Quadratic equation application

[paulmdrdo1]

please help me get started with these problems.

1.) It took a faster runner 10 sec longer to run a distance of 1500 ft than it took a slower runner to run a distance of 1000 ft. If the rate of the faster runner was 5ft/sec more than the slower runner, what was the rate of each?

2.) It is desired to have an open bin with a square bottom, rectangular sides, and a height of 3m. If the material for the bottom costs \$5.40 per square meter and the material for the sides costs \$2.40 per square meter, what is the volume of the bin that can be constructed for \$63 worth of material?

THANKS!

 

[MarkFL]

Let's begin with the first problem...

Let distances be measured in feet and time in seconds. Let $t$ be the time and $v$ be the speed of the slower runner. Using the relation between distance, constant speed and time:

\(\displaystyle d=vt\)

Can you construct the equations for the two runners? You will then have two equations in two unknowns.

 

[paulmdrdo1]

$vt=1000$
$(v+5)(t+10)=1500$

do you mean like this? but I expect to get a quadratic equation. how's that?

 

[MarkFL]

Since you are asked for $v$, solve the first equation for $t$, and substitute into the second equation...it looks like a quadratic in $v$ will result. :D

 

[paulmdrdo1]

my answers are

20ft/sec --slower runner
25ft/sec --faster runner

or

25ft/sec--- slower
30ft/sec--- faster

now how about the second problem?

 

[MarkFL]

We know the height $h$ is 3 m, but we don't know the length $x$ of the sides of the square bottom. We know the volume $V$ is:

\(\displaystyle V(x)=3x^2\)

The cost function is the area of the bottom times the cost in dollars per square meter of the bottom, plus the total area of the sides times the cost in dollars per square meter of the sides. Equating this to 63 will result in a quadratic in $x$.

 

[paulmdrdo1]

$2(5.40)(x^2)+4(2.40)(3)(x)=63$

$10.8x^2+28.8x-63=0$

completing the square

$x^2+\frac{8}{3}x+(\frac{4}{3})^{2}=\frac{35}{6}+(\frac{4}{3})^2$

$x = 1.42m$

$V=(1.42)^2\times 3$

$V=6.05m^3$

is my answer correct?

 

[MarkFL]

You have an open bin rather than a closed box...

 

[paulmdrdo1]

Oh yes!
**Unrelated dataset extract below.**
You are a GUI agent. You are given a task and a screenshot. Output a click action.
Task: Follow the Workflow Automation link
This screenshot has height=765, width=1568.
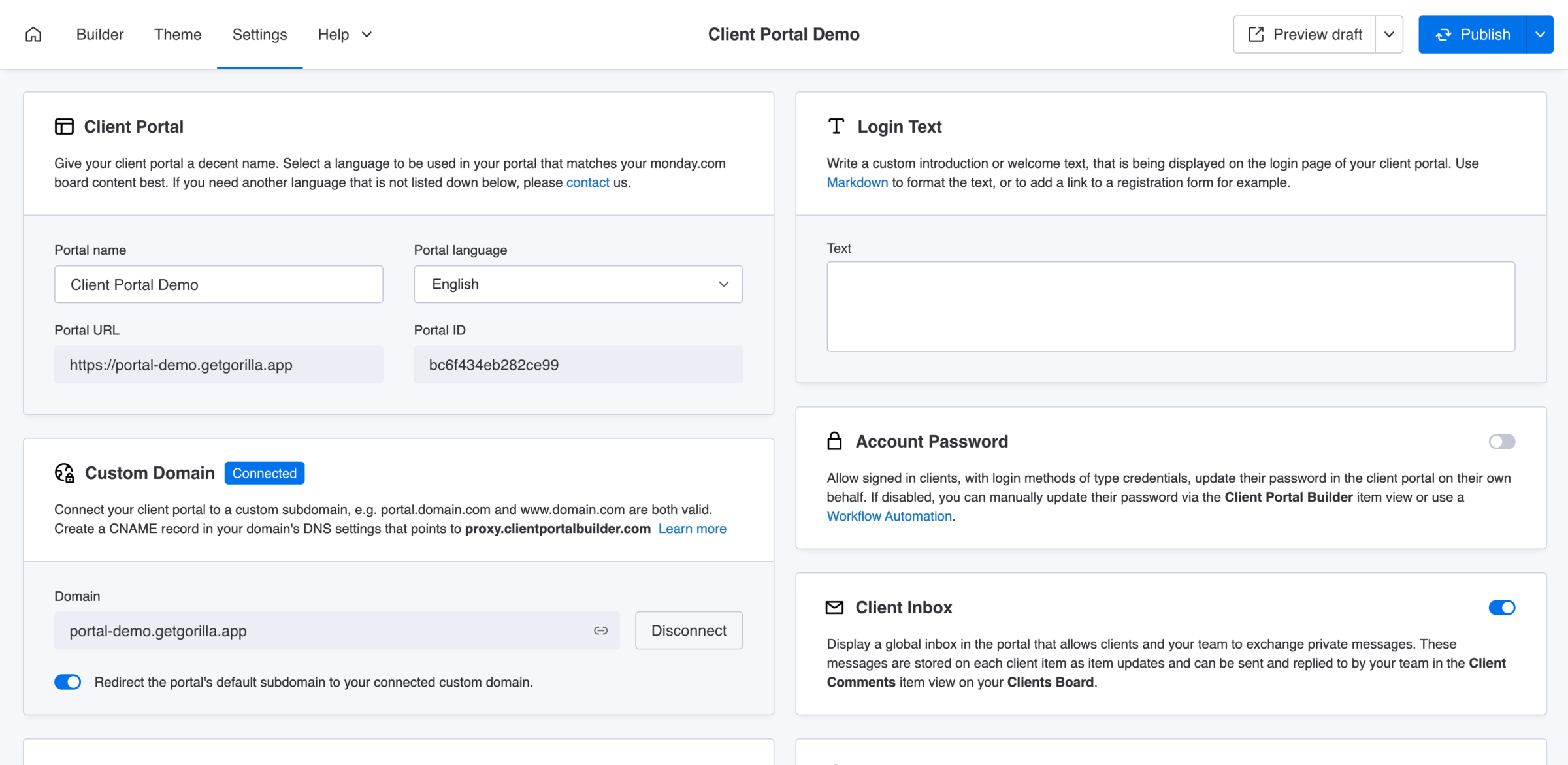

I just got excited and Included the part that should be open.

the answer is $V=8.33m^3$

 

[MarkFL]

I wound up with:

\(\displaystyle 3x^2+16x-35=0\)

\(\displaystyle (3x-5)(x+7)=0\)

Discarding the negative root, we are left with:

\(\displaystyle x=\frac{5}{3}\)

And so, the volume in cubic meters is:

\(\displaystyle V\left(\frac{5}{3}\right)=3\left(\frac{5}{3}\right)^2=\frac{25}{3}\)

 

[paulmdrdo1]

I wound up with:
\(\displaystyle 3x^2+16x-35=0\)

I'm just curious how did arrive at this?

 

[MarkFL]

I'm just curious how did arrive at this?

I had:

\(\displaystyle 5.4x^2+28.8x-63=0\)

Then I multiplied through by \(\displaystyle \frac{10}{18}=\frac{5}{9}\)

to get:

\(\displaystyle 3x^2+16x-35=(3x-5)(x+7)=0\)

 

[paulmdrdo1]

how did you know that multiplying the expression by that amount would give you a nice form? that's cool. please let me know.

 

[MarkFL]

how did you know that multiplying the expression by that amount would give you a nice form? that's cool. please let me know.

Multiplying by 10 gets rids of the decimal point, and then the resulting numbers have 18 as their GCD. This gives you a quadratic with the same roots and having the smallest possible integer coefficients.